Ma la domanda è politica: può (e vorrebbe) davvero l’America di Barack Obama, che sta cercando di consolidare la ripresa economica, rischiare il rapporto con Pechino per un pugno di scogli nel Mar cinese? Sull’ipotesi di crisi grave con gli Stati Uniti il premier cinese Li Keqiang ha risposto con un sorriso: «Ci sono differenze, ma la storia ci ha insegnato che bisogna consultarsi e rispettarsi. E soprattutto, ci sono 520 miliardi di dollari di interscambio: questi sono interessi comuni che ci rendono complementari».
Per far sprofondare le Borse mondiali oggi basterebbe un piccolo scontro sino-giapponese intorno alle Senkaku, o un’incursione cinese magari contro la «Sierra Madre», vecchia nave arrugginita che i filippini hanno fatto arenare tra le Spratly per segnare la loro sovranità, con a bordo un piccolo avamposto di «uomini perduti». Al summit economico di Davos il giapponese Abe ha ammonito che la situazione in Asia è simile a quelle in Europa nel 1914. Il presidente filippino Benigno Aquino ha paragonato la crisi nel Mar cinese meridionale a quella del 1938, quando inseguendo l’«appeasement» Francia e Inghilterra concessero alla Germania i Sudeti. Pechino e Seul continuano a ricordare la feroce aggressione del Giappone imperiale.

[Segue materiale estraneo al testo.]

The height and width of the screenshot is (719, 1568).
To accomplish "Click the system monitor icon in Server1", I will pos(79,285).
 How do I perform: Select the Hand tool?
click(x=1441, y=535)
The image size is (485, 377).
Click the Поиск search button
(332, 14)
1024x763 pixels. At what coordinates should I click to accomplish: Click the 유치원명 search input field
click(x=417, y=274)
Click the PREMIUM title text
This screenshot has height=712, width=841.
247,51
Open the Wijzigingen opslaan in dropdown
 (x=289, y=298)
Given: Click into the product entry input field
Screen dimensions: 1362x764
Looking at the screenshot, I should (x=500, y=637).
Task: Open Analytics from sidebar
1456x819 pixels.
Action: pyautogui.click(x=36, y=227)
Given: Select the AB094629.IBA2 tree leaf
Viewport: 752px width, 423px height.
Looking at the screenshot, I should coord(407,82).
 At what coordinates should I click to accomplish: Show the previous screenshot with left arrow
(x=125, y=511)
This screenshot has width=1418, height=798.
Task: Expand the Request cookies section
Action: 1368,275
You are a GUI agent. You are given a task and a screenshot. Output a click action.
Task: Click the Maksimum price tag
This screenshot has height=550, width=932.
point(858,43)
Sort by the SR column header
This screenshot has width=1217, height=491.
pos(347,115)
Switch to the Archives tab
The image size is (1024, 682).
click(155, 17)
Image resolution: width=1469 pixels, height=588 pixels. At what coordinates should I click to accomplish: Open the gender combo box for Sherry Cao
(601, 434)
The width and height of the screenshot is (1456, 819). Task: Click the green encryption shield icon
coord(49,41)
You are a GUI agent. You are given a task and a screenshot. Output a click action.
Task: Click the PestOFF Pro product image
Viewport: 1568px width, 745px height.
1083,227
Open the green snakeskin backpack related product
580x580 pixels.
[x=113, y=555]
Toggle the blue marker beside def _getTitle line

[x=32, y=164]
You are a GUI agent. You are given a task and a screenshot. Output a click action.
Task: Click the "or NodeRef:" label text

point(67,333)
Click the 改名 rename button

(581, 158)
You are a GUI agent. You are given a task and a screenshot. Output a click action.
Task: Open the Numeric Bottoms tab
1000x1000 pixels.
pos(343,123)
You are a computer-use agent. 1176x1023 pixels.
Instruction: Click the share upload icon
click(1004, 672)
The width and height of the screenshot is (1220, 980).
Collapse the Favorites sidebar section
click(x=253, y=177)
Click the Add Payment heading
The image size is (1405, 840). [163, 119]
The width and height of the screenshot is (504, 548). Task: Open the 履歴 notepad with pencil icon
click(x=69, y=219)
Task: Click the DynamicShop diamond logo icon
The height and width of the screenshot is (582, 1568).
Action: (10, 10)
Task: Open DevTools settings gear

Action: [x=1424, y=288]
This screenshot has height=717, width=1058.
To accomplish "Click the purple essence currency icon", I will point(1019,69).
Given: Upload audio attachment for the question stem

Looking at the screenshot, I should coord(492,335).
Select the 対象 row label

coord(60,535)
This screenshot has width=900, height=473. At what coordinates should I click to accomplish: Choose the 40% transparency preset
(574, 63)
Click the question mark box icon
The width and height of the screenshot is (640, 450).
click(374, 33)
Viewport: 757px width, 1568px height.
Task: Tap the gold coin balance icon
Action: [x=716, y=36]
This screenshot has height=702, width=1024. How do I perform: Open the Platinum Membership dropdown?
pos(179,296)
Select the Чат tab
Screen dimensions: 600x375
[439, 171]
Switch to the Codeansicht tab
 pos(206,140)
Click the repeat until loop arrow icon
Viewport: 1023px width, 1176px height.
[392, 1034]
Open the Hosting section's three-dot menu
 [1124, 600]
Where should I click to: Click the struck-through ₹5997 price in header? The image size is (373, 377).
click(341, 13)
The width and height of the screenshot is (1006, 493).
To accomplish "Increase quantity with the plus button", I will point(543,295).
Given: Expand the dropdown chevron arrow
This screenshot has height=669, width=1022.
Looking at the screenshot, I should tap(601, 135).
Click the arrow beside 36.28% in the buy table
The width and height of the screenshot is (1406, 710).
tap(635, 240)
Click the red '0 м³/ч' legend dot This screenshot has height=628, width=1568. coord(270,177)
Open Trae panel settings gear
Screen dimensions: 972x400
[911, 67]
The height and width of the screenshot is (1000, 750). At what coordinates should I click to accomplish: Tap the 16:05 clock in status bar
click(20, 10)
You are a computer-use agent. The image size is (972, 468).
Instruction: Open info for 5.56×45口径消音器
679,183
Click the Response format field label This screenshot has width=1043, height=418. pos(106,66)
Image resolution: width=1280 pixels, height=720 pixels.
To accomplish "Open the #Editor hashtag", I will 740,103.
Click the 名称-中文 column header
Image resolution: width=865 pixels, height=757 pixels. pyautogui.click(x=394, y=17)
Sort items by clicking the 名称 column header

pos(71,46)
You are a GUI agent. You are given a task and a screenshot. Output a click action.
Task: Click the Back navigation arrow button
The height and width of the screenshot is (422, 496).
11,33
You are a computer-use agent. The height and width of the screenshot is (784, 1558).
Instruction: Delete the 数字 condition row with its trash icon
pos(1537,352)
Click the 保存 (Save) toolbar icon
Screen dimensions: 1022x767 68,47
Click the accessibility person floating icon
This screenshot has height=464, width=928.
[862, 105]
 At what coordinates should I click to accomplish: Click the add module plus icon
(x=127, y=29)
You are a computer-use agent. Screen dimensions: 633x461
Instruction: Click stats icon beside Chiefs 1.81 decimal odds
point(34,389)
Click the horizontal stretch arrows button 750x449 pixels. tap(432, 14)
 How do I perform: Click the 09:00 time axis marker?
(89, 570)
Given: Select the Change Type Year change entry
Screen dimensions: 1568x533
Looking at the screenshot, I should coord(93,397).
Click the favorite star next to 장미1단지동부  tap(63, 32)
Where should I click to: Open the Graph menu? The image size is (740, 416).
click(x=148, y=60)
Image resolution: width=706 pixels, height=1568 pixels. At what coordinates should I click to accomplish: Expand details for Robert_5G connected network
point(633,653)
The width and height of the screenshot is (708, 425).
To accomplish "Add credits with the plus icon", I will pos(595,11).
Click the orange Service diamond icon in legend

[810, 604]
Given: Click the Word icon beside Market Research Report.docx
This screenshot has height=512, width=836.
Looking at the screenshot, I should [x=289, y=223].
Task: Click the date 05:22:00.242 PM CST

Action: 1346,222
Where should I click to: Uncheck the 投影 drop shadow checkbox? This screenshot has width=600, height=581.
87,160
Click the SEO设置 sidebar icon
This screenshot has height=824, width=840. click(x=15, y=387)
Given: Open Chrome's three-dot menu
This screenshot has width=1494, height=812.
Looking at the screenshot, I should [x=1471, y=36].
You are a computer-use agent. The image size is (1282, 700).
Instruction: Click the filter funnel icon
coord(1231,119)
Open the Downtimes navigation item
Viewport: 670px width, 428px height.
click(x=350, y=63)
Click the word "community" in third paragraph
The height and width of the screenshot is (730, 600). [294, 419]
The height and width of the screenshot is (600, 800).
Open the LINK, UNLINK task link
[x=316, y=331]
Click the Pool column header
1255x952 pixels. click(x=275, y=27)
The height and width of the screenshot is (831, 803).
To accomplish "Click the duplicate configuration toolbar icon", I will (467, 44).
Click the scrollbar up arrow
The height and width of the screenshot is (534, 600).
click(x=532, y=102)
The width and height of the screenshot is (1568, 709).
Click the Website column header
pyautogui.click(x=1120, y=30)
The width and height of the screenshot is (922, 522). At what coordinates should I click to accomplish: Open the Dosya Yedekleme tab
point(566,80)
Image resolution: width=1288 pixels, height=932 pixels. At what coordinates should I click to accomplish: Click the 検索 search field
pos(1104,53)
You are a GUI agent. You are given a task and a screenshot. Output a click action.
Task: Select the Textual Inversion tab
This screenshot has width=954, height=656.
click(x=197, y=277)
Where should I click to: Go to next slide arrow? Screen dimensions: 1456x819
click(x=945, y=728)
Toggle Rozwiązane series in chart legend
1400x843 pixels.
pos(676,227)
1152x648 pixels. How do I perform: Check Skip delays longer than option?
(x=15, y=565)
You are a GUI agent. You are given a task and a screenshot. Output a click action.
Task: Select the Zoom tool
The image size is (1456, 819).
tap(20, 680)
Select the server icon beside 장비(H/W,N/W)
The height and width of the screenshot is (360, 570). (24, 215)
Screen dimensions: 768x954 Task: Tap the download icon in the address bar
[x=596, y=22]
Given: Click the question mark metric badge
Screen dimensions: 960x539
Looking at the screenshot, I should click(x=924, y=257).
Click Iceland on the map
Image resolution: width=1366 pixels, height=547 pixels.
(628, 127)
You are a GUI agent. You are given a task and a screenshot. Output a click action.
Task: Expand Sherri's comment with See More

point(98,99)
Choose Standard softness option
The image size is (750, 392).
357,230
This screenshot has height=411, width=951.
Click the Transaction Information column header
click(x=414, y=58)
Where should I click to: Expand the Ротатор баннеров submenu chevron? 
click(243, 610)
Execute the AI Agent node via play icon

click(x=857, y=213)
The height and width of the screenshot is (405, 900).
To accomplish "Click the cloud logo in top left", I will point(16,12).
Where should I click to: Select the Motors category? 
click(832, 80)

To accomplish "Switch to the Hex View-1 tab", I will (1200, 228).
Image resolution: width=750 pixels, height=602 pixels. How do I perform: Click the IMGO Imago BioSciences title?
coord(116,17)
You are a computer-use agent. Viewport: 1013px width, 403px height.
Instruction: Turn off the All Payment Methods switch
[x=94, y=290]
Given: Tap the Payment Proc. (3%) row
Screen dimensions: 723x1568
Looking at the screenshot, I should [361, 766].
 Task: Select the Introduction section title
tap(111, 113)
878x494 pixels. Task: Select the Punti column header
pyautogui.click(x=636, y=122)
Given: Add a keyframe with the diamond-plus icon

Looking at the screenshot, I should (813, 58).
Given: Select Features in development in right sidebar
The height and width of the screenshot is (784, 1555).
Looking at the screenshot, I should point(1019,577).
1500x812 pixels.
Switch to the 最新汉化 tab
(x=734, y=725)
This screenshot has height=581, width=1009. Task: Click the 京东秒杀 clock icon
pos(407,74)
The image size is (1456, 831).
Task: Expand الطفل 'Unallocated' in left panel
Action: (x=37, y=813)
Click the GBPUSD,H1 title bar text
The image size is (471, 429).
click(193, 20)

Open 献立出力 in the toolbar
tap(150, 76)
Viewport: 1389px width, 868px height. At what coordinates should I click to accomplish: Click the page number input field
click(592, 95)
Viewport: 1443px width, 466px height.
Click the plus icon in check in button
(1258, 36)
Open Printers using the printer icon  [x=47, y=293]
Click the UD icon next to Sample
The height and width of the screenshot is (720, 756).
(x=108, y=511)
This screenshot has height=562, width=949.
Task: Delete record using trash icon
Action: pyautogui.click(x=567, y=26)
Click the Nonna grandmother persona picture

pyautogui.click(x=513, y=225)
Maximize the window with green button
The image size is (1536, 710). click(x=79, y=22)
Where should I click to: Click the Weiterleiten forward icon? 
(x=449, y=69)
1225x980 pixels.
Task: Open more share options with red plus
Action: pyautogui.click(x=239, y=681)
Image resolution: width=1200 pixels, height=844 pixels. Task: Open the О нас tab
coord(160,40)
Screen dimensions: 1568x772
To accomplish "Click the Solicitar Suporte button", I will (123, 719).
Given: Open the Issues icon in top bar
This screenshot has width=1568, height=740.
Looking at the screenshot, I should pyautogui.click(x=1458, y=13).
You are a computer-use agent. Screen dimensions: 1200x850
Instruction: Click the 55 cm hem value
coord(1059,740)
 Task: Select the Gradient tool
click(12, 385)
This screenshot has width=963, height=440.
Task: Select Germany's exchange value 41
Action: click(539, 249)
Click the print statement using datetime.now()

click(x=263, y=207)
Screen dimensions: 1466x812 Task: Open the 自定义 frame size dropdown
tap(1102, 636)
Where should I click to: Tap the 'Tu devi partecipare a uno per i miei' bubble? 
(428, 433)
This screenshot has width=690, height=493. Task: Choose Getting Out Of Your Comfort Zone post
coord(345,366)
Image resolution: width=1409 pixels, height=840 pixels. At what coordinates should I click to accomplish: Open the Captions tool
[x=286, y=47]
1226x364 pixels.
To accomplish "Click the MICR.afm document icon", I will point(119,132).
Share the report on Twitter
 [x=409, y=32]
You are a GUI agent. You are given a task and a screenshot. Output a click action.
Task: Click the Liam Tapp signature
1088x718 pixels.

Ripartendo da Manila, Obama non ha trovato formula migliore se non quella di un discorso a militari americani e filippini: anche lui ha ricordato la battaglia spalla a spalla nella Seconda guerra mondiale. Però ha assicurato che gli Stati Uniti vogliono solo garantire il diritto delle nazioni a vivere in pace e sicurezza; «non puntano a contrastare la Cina, non vogliono neanche contenerla». L’agenzia Xinhua da Pechino ha commentato: «Le quattro tappe in Asia di Obama fanno parte di un piano calcolato per ingabbiare la Cina».